◆ **What to do**:
Scan the data for lines with "agent" and report the count by itself.

──────────

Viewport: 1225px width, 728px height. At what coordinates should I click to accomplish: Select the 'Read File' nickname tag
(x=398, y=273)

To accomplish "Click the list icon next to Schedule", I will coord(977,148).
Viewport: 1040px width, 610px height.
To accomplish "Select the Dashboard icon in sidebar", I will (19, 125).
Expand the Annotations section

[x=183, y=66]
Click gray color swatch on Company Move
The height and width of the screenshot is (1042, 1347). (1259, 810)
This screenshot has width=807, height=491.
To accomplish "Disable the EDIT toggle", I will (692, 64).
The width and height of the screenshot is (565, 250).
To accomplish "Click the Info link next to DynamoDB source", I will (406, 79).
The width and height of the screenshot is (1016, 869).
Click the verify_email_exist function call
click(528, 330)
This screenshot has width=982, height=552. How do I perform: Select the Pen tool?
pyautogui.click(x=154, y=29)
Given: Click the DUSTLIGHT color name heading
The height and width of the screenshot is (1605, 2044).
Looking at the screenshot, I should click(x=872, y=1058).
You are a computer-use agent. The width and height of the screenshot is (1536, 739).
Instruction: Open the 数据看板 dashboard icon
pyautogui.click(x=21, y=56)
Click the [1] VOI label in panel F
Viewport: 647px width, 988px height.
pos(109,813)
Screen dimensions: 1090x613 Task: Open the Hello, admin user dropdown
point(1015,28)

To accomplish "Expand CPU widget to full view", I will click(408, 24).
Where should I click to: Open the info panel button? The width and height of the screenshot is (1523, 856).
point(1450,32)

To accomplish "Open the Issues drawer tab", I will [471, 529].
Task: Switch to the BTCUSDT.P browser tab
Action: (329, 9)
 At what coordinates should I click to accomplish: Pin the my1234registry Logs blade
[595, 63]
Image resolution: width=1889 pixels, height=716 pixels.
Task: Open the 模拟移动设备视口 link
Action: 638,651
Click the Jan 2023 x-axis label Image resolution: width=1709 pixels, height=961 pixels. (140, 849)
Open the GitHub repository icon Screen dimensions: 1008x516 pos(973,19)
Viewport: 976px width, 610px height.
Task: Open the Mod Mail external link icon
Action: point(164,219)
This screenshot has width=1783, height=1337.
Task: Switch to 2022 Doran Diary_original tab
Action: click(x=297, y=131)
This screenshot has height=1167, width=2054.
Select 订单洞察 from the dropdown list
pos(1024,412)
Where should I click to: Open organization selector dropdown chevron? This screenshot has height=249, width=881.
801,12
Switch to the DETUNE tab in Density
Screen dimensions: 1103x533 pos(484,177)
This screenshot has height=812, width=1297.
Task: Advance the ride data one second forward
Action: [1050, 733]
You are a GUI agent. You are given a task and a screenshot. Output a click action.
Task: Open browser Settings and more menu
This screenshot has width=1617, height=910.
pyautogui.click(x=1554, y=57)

──────────

◆ **Solution to this task**:
2